Вообще, натуральная жизнь очень близка к иллюстрации того, что можно было бы назвать здоровым счастьем, уравновешенным и одинаково сытым: что последней крошкой, что обжорным пирогом. Деревянная жизнь на Руси — это не населённый пункт. Это, скорее, состояние. В котором есть: и сопричастие, и сожитие, и совершение, и сопереживание, и собутыльники… Это — храм без стен, внутри которого нет ни золота, ни поучений. Всяк здесь знает молитву свою бессловесную: кто кидает навоз, кто стучит топором, кто железку к железке винтит, кто бурёнку от сглаза таит. Глянешь вдаль — хорошо над полями уставшему глазу! Лишь земле доверяет надежду свою человек от земли: лишь возделанной пашне, лишь запасам своим в погребах да подклетях. Прихожане от мира сего неизменны вовек: в рясе робы, на крыльях кирзы… Почему же не просят они ничего у излишка чужого? Или гордостью бедный богат? Или сами дают от себя?!
Школа, магазин, управа, отделение связи — все они грудятся в центре посёлка какого-нибудь, образуя его голову, от которой, как лапки паучка, во все стороны тянутся ломкие улочки. Одни подлиннее, другие покороче.
Ро гуляла. Улочка, по которой она шла, заканчивалась иссякающим выходом в непродолжительное поле, за которым виднелась лесная чащоба. Ро, одетая в тулуп не по размеру, шаль и валенки, вызывала улыбки встречных. Она была счастлива: здешний незнакомый холод кусал, а незнакомые люди — согревали.
Зима — невеста года. Зима! Умение выжить важнее умения жить. Кто же суженый твой, о, холодная дева?! Не растает фата на лице твоего безразличия… Солнце выглянет — редкий жених промеж вьюг. Выглянет, да и сбежит поскорей. Месяц блудом окутает искристый мрак — к утру блёкнет, уходит долой.

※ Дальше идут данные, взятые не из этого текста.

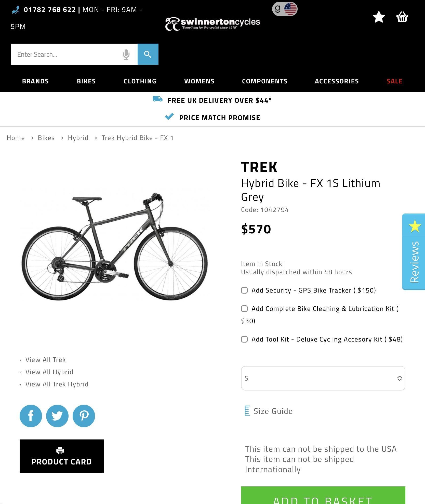This screenshot has width=425, height=504.
Task: Share on Twitter icon
Action: point(57,416)
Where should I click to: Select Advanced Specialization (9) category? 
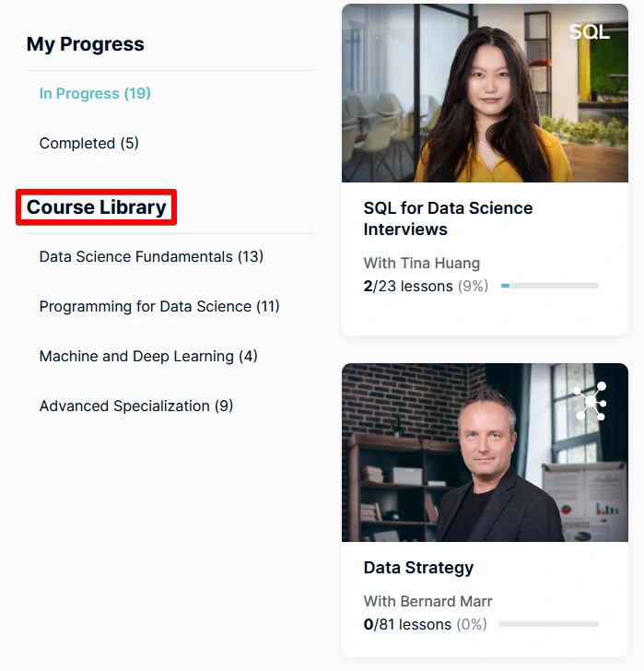(x=136, y=406)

Как снегурку-невесту обнять? Не даётся! Девой старой зима на Руси умирает. Всякий год предрешён: всеми люблена, всеми проклята Афродита холодных широт.
Всё вокруг говорило друг с другом! Словно радиоволны, звучала неслышимая человеческим ухом симфония жизни; от дерев и небес, от снегов и домов, от скрипящей тропинки, от тела земли и от баханья пульса в груди — отовсюду неслась первозданная речь говорящих существ.
— Я — травинка-травинка, пришла от земли, чтобы жить: то проснусь, то усну; а ты кто такой?
— А я — небо высокое, памятью древнее, всех люблю поровну, дождиком плачу, теплом улыбаюсь; а ты кто такой?
— Я — ручей безымянный, дождём напоённый, травою одетый, времен не считаю, бегу себе мимо — не знаю откуда, куда не пойму; а ты кто такой?
— Я — немое дыханье меж небом и твердью, я — древо; корни держатся здесь, крона держится там, — между светом и тьмой я живу; ну, а ты кто такой?
— Кто такой, знаешь сам: и дышу и гуляю, всё хочу, что могу, — вижу, чувствую, слышу, кончину не чую, обид не храню; ну, а ты кто такой?
— Ты скажи мне, трава, пустота над главою скажи, и ручей безымянный, и древо, и живность, и снег, — почему не дано одному мне ответа: кто таков и зачем?!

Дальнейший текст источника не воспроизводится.